La population a été littéralement décimée.
Un cessez-le-feu a été signé en 1996, suivi, une année plus tard, par un traité. Cette guerre impopulaire a été un «revers» pour la Fédération de Russie et a entraîné la mort de 100’000 civils en Tchétchénie et le déplacement de plus de 300’000 personnes – sur une population de 1.2 millions avant la guerre. La capitale, Grozny, a pratiquement été rasée, évoquant des souvenirs du bombardement de Dresde [du 13 au 15 février 1945] par les forces alliées, pendant la Seconde guerre mondiale. Tout cela a été d’une terrible cruauté.
Mais les Tchétchènes ont gagné – même si ce n’est que temporairement – un statut qui ressemblait à de l’indépendance.

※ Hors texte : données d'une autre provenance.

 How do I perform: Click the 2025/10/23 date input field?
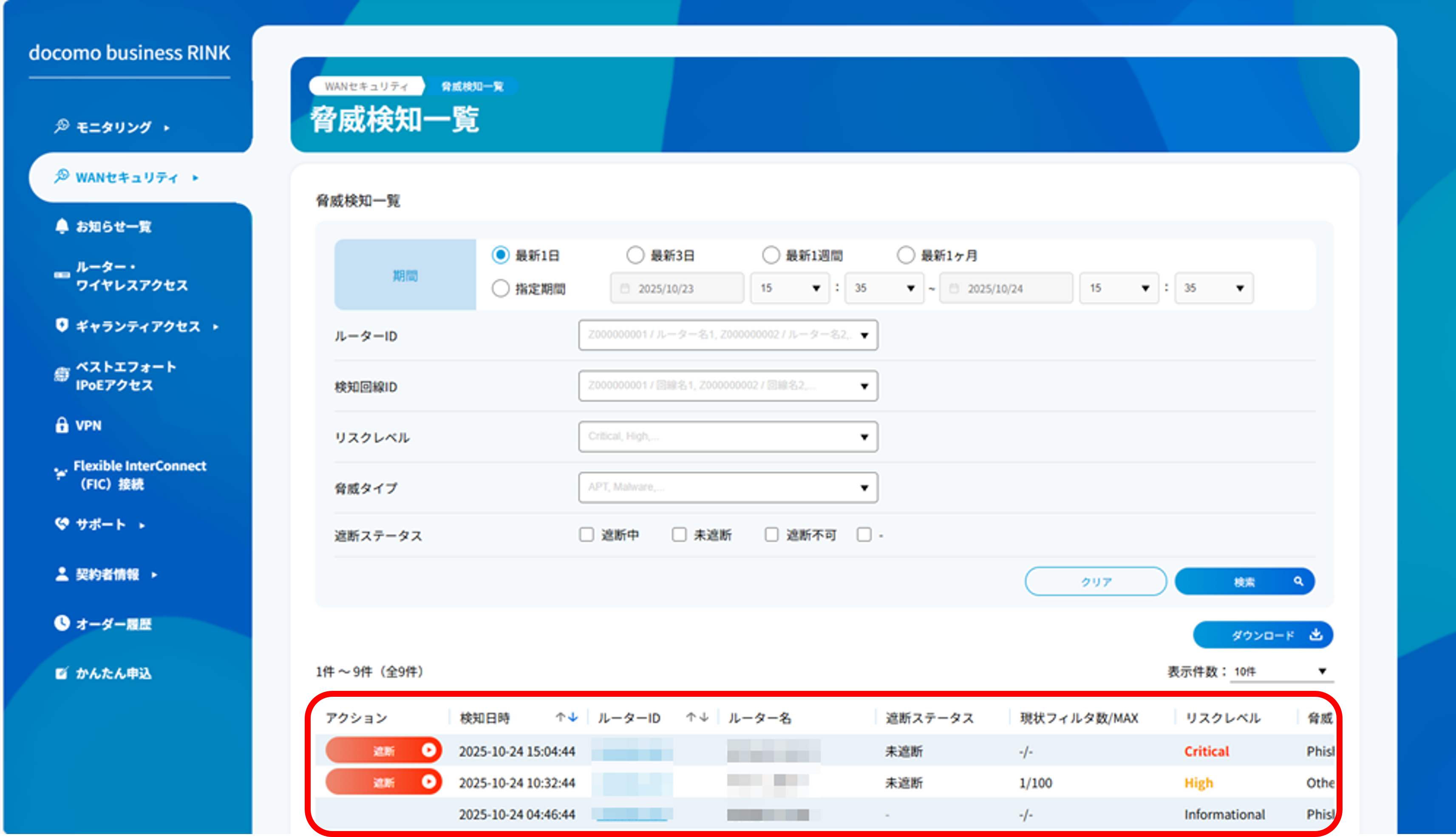(677, 288)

Les projets russes pour la République ont été temporairement freinés, mais ils ont laissé derrière eux une Tchétchénie dévastée. La communauté internationale est restée choquée et paralysée. D’ailleurs on peut se poser la question de savoir si l’«Occident», qui vocifère sans pour autant agir de manière tangible, n’est pas en train de traiter la Syrie comme une affaire intérieure russe, tout comme il l’a fait avec la Tchétchénie.
Le dialogue et le traité subséquent [entre 1996 et 1999] ont permis à la Russie de regrouper leurs forces, alors que la République tchétchène se fragmentait sous le poids de sa dévastation. L’économie ravagée, une population déplacée et sans domicile, l’isolement international et la douleur et le traumatisme de la guerre ont entraîné une radicalisation, une fragmentation et un affaiblissement du gouvernement tchétchène.

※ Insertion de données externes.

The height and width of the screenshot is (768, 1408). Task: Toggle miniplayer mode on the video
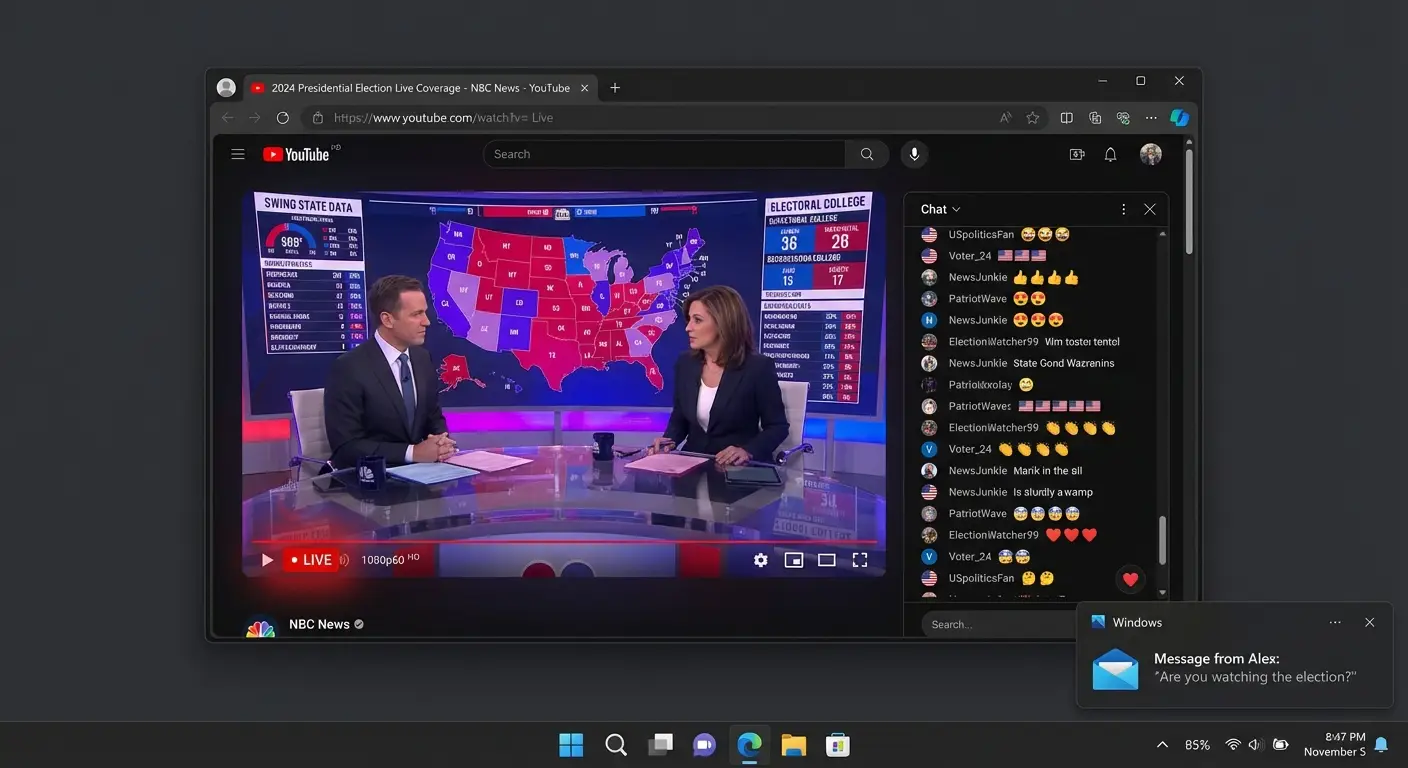click(x=793, y=560)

En octobre 1999, la Russie est de nouveau entrée en Tchétchénie dans le but de détruire l’indépendance de facto et d’établir un gouvernement pro-moscovite. Cette deuxième guerre [octobre 1999 à février 2000] a été aussi dévastatrice que la première. Cette fois les Russes ont modifié leur tactique et mené une stratégie de «victoire par le bombardement», suivie d’un apport écrasant de troupes au sol. En moins d’une année, ils ont réussi à établir un gouvernement direct sur la Tchétchénie et à chasser toute la résistance vers les montagnes où elle a mené une campagne de guérilla à faible intensité qui a survécu à Eltsine, lequel a légué le pouvoir à l’homme du KGB, Vladimir Poutine, le 31 décembre 1999. [Poutine va justifier face à «l’Occident» le type de guerre menée en Tchétchénie avec la célèbre formule : «On ne négocie pas avec les terroristes et les criminels». Et demandait aux «Occidentaux» de ne pas avoir de « double morale». Des formules qui sont jumelles à celles utilisées par Bachar el-Assad.]

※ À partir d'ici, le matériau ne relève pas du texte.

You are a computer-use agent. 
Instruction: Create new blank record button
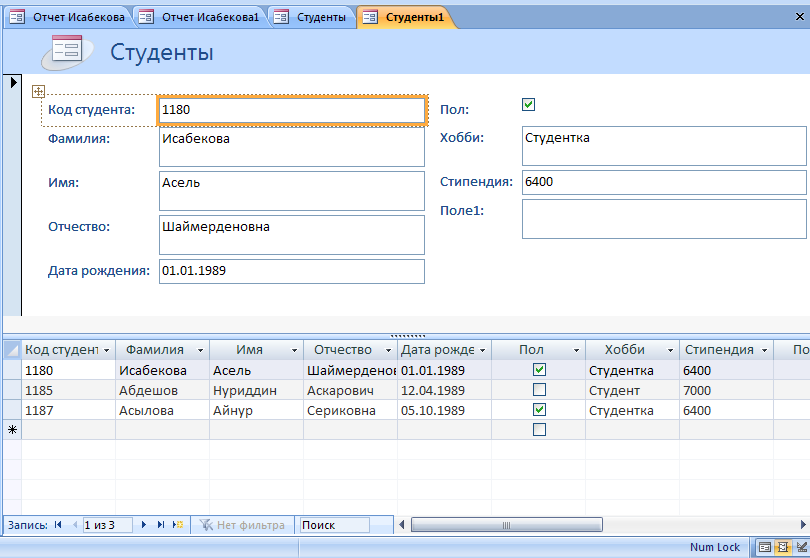pos(178,525)
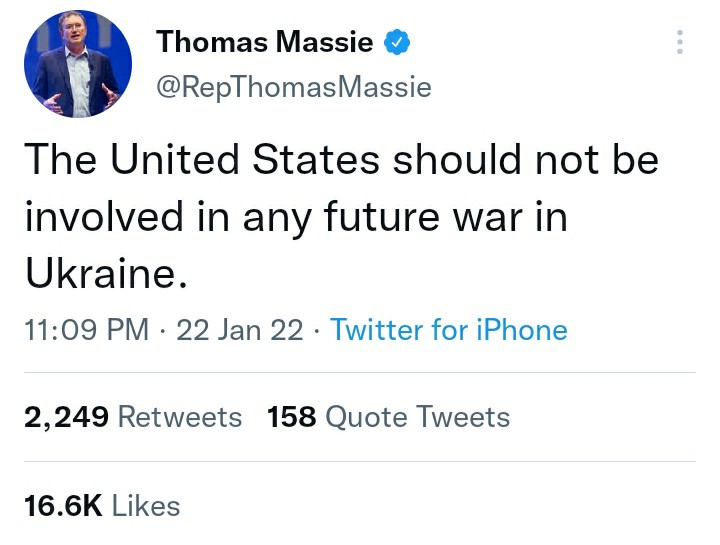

Deux guerres russes contre la Tchétchénie ne peuvent évidemment pas être résumées en quelques paragraphes. Néanmoins on y voit émerger une stratégie utilisée pour supprimer un soulèvement. Elle montre comment les leçons apprises par les Russes en Tchétchénie ont pu influencer au cours de 15 derniers mois écoulés le type de riposte de Assad contre la révolution et donnent une idée de comment il pourrait agira dans le proche avenir.
Plus spécifiquement, tout comme ses sponsors russes, Assad a riposté par l’utilisation de la violence écrasante et soutenue et notamment de bombardements et pilonnages aériens entraînant la destruction de la société et de l’infrastructure civile.
Cette stratégie a quatre types de conséquences: 1° elle détruit l’«ennemi»; 2° elle diffuse une crainte collective dans toutes les régions libérées [par les rebelles]; 3° elle liquide des dirigeants décisifs de la révolution; 4° elle limite la capacité des rebelles à établir une direction efficace (c’est-à-dire capable d’assurer la sécurité, la santé et de fournir des possibilités économiques).
L’expérience russe en Tchétchénie a également appris à Assad comment utiliser au mieux le temps et le «dialogue» pour tenter de reprendre le contrôle et reconquérir le territoire.
Au cours de l’année écoulée, à mesure que le contrôle d’Assad sur le territoire se rétrécissait, l’influence des conseillers russes est devenue très apparente. L’infrastructure syrienne a été efficacement détruite et la révolution continue à être affamée à la fois sur le plan politique et sur le plan militaire.
La punition collective par les attaques aériennes et les pilonnages ont fait partie intégrante de la stratégie du régime, préparant l’arrivée de troupes au sol de l’armée du régime et des milices sectaires (les «chabihas» : les milices sanguinaires au service du pouvoir) pour tenter de reprendre contrôle et reconquérir le territoire.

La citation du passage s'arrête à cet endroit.